Before answering, work out how many lines below contain the string "computer"; the reply is that number alone.

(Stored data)
=== Begin Enclosure ===

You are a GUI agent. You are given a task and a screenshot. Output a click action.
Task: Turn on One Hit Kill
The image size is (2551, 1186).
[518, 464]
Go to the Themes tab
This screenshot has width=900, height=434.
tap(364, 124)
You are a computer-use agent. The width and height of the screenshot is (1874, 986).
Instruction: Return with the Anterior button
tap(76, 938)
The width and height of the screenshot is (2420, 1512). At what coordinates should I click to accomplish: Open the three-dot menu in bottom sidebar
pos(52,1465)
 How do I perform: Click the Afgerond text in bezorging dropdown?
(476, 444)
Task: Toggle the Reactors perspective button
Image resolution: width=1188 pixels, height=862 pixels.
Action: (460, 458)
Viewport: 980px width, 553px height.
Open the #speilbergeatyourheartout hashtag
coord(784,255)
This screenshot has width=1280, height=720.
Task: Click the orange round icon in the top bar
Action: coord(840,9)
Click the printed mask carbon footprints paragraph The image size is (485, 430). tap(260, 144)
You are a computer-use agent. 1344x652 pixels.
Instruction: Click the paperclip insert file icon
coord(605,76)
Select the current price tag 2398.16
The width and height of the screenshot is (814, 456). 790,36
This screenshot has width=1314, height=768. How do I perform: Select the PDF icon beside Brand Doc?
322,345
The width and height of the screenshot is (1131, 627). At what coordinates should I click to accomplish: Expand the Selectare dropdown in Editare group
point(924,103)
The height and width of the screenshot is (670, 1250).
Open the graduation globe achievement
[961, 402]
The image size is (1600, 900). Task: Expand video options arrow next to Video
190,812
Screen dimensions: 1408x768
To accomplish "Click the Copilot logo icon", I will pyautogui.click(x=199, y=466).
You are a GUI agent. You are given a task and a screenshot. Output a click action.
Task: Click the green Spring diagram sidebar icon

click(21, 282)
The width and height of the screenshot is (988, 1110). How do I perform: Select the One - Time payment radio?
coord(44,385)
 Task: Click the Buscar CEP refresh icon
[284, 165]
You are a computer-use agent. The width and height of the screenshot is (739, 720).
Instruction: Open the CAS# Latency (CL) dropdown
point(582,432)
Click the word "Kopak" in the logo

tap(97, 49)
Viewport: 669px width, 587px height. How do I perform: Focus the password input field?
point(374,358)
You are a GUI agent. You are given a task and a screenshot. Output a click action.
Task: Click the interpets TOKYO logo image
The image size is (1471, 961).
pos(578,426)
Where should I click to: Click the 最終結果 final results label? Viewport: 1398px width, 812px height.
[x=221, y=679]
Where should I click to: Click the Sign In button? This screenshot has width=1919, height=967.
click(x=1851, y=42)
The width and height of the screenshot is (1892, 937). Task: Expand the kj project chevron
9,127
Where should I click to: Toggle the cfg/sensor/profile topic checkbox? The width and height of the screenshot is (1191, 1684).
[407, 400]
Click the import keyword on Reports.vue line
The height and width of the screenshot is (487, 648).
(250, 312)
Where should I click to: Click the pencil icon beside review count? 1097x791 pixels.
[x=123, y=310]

=== End Enclosure ===

#### Answer box:
3